Another important issue is the cost-effectiveness of interval appendectomy after conservative treatment of an appendiceal mass. We had performed this cost-effectiveness study between watchful waiting versus interval appendectomy for patients who recovered from acute appendicitis with tumor formation.20 Our cost-effectiveness analysis indicated that it was not economic to perform an interval appendectomy routinely. An additional 38% is added to the medical cost if interval appendectomy was performed routinely than when appendectomy was performed after a recurrence of appendicitis.

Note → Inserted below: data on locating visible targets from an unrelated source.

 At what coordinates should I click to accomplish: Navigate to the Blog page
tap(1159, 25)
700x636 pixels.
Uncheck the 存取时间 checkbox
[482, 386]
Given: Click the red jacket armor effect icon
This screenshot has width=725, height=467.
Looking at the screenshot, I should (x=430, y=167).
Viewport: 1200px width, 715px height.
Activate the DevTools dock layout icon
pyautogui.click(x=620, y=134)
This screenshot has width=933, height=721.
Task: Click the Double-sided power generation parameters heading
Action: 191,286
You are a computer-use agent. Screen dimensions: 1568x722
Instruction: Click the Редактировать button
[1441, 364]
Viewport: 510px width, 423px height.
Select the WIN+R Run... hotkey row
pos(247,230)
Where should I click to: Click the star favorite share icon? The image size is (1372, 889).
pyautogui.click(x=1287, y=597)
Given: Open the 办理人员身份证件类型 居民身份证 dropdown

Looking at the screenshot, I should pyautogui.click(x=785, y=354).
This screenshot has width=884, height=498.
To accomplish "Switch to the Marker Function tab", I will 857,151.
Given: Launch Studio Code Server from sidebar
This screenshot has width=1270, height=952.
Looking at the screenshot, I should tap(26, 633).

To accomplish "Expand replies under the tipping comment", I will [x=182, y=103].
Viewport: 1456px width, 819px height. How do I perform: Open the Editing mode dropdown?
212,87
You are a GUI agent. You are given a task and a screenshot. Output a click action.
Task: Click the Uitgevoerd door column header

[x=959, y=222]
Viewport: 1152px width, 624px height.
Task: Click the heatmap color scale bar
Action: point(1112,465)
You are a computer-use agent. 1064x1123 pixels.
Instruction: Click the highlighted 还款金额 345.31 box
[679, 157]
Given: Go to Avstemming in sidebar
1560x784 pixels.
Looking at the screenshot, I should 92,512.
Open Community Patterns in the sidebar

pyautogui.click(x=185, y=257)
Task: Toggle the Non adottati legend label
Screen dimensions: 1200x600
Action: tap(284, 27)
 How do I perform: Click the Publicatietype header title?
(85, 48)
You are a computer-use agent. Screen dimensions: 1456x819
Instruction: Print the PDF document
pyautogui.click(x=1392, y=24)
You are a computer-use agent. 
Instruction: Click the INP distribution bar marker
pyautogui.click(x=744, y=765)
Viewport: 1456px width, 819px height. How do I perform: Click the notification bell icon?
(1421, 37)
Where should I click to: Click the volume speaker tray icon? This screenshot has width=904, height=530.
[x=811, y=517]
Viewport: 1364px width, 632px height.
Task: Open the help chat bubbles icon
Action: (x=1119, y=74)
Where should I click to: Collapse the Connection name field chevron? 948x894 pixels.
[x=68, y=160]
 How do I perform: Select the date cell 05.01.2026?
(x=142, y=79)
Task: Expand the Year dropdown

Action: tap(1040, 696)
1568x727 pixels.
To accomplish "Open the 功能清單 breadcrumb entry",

The incidence of other diseases labeled initially as an appendiceal mass has been reported to be up to 12%.4,8,21 These misdiagnosed lesions include ruptured cecal diverticulitis, regional ileitis, tuboovarian abscess, mesenteric tumors, carcinoid of the appendix, and cecal cancer.4,21 However, the main concern is the cecal cancer that presents as an inflammatory appendiceal mass. In our study, 17 patients (10.3%) had a change in diagnosis after survey or surgery, including five diagnoses of colon cancer. These five patients (3.03%) were found after surgery or during follow-up (range 0.6–53.4 months). The risk of overlooking a malignant tumor in the cecal region is the main reason to recommend interval appendectomy. About 1% to 4% of appendiceal abscesses have been associated with cecal or ascending colon cancer.4,7,17 The condition of the colon could be examined by colonoscopy or barium enema. Patients over the age of 40 should undergo colonoscopy or barium enema after resolution of the appendicitis with abscess formation, if only to exclude other possible maladies such as colon cancer or diverticulitis.4,22

It is difficult to define the role of interval appendectomy after conservative treatment of an appendiceal mass. A recent survey conducted with consultants and specialist registrars in general surgery in the Mid-Trent region showed that physicians had differences of opinion on the management of an appendiceal mass in different scenarios.23 Appendectomy (interval or emergency) is practiced by 75% of general surgeons in the Mid-Trent region, with less than 25% managing an asymptomatic appendiceal mass without interval appendectomy. It seems that specialist registrars appear more likely not to offer patients interval appendectomy after conservative management. Based on our study and the literature, interval appendectomy did benefit a substantial group of patients but was not routinely necessary or cost-effective. We suggest that symptoms of right lower quadrant abdominal pain, signs of recurrent appendicitis, imaging findings of an appendicolith in the appendix, anxiety about recurrence, living a long distance from a surgical facility, or occupational needs (e.g., a fisherman) are indications for interval appendectomy. Otherwise, asymptomatic patients could just undergo follow-up without a scheduled interval appendectomy until the appendicitis recurs.